Building relationships with colleges or universities for locations you are staffing in is an essential step to effectively staffing programs and building candidate pipelines. Engaging with individuals from security clearance or Intelligence Community (IC) track programs like University of Maryland Global Campus doesn’t have to happen just in the D.C. metro area, though.
Virginia Tech recently announced the launch of their National Security Institute, aiming to become the U.S. leading academic entity and thought leader in research and development, technology innovation, policy, and talent, all in advancement of national security.
For cleared recruiting, essentially, they should have just climbed to the top of your list as talent acquisition resources to pull recent graduates from (they may have been on your list already since their engineering school has some students that have obtained security clearances through defense contracting internships).
UNIVERSITIES AS CANDIDATE SOURCES FOR CLEARED PROGRAMS
These types of partnerships require some finesse to maintain but can pay off and save your recruiting team loss on vacant billets.
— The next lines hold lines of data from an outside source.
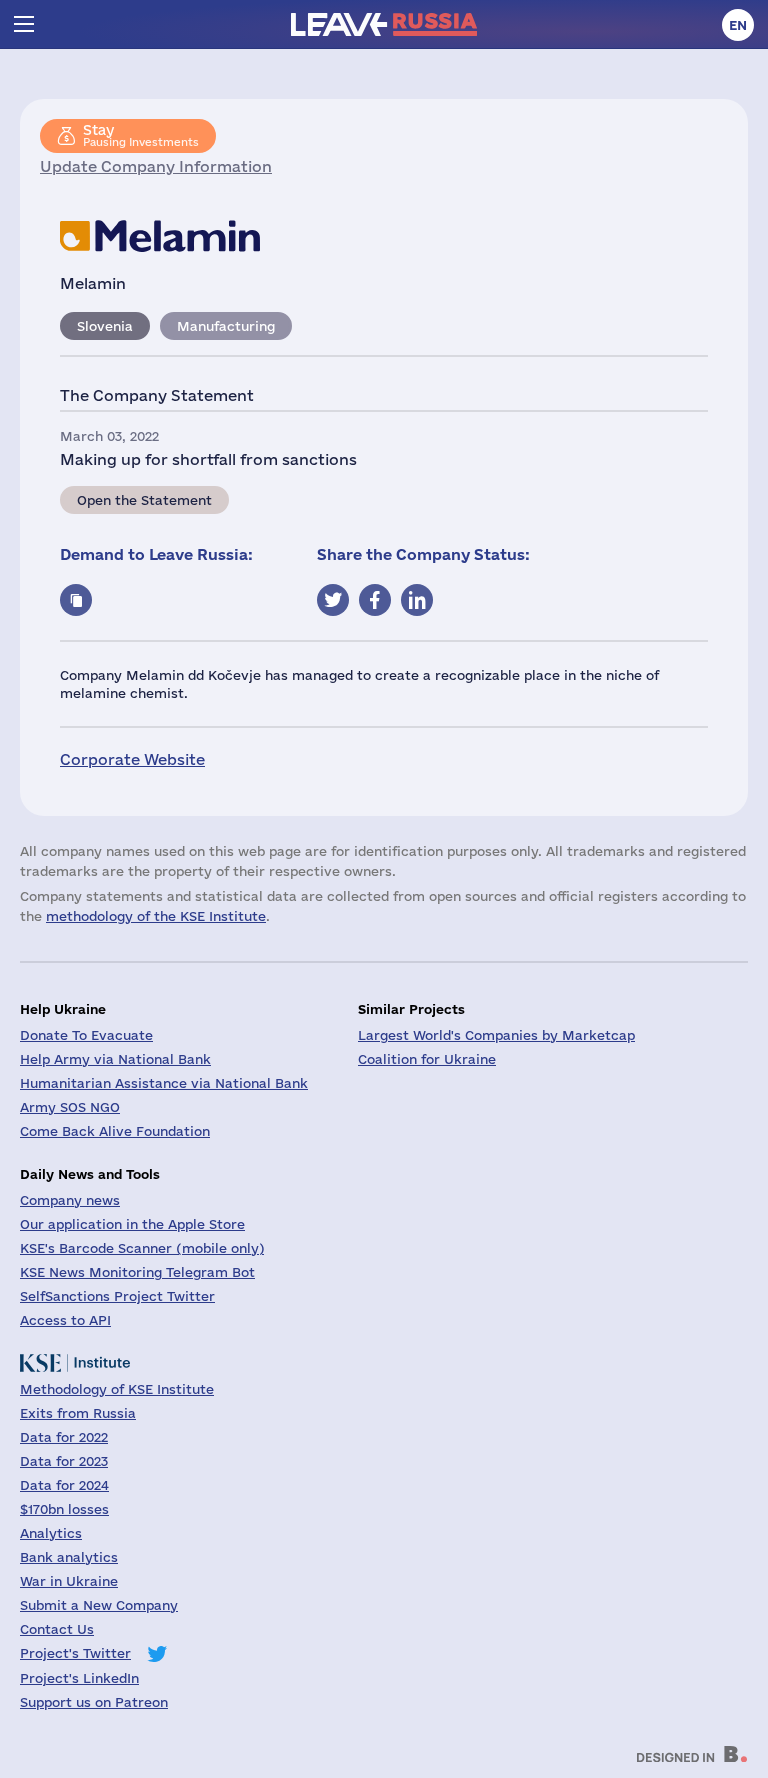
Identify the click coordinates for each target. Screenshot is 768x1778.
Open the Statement (144, 500)
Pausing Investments (141, 135)
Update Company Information (156, 166)
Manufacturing (226, 326)
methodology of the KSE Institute (156, 916)
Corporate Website (132, 759)
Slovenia (105, 326)
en (738, 25)
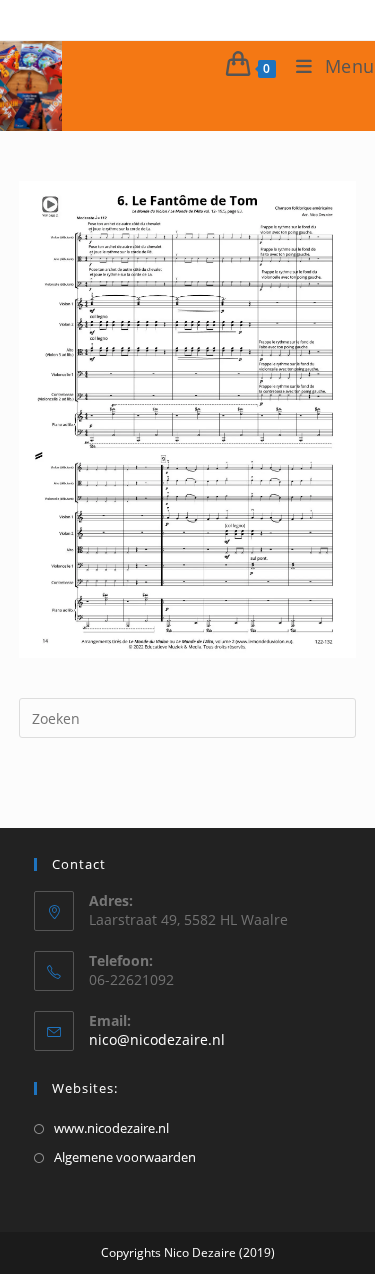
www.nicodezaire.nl (111, 1128)
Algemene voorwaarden (125, 1157)
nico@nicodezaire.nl (157, 1039)
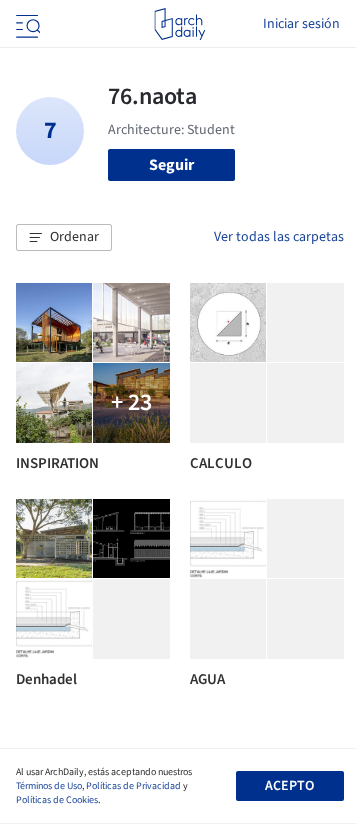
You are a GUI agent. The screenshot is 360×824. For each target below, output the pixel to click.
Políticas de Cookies (57, 800)
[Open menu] (26, 24)
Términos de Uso (49, 786)
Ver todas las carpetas (279, 237)
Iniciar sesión (301, 24)
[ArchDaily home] (179, 24)
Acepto (289, 786)
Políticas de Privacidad (133, 786)
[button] (64, 238)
It’s critical to partner with local universities to where you are staffing contracts – and this includes schools with national security institutes or intelligence tracks. Here are a few examples for locations with government customers that have cleared openings and elite schools that you could potentially pull candidates from.
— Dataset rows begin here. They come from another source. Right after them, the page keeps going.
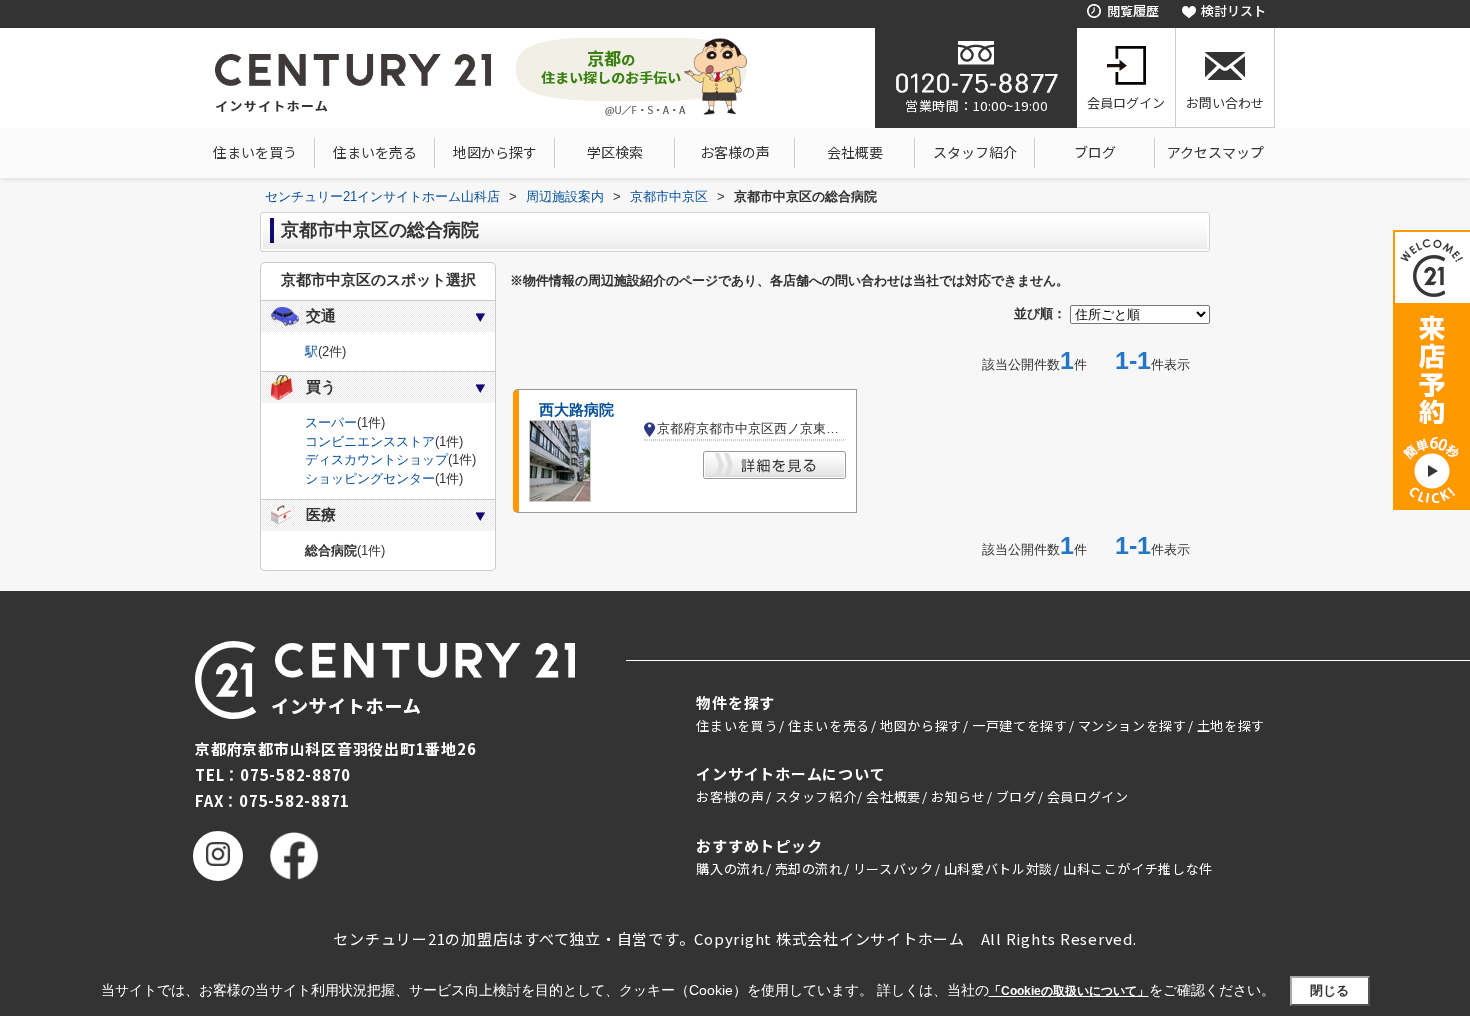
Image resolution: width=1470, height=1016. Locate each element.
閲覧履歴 (1133, 10)
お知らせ (958, 796)
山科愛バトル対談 (998, 868)
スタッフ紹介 (975, 152)
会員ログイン (1126, 102)
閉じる (1329, 990)
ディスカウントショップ (376, 459)
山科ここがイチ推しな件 (1138, 868)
The DoD is already Virginia Tech’s biggest source of federal funding with around $50 million in FY 2020. Why not bring the candidates back to their largest investor through their college years as post grads in the working world?
Letitia “Tish” A. Long, chairman of the Intelligence and National Security Alliance (INSA and current rector of the Virginia Tech Board of Visitors is very excited about the new launch. “Virginia Tech has created a thriving ecosystem of security-related research and workforce development that provide the critical foundation necessary to support the National Security Institute’s mission of shaping the next generation of intelligence leaders, and in pursuit of a safer America,” she notes.
The institute will bring together researchers, programs, and resources from the school such as the Virginia Tech Applied Research Corporation (VT-ARC) and the Ted and Karyn Hume Center for National Security and Technology, combining student learning opportunities and R&D at a large scale.
Recruiters should be tipping that large scale in their favor.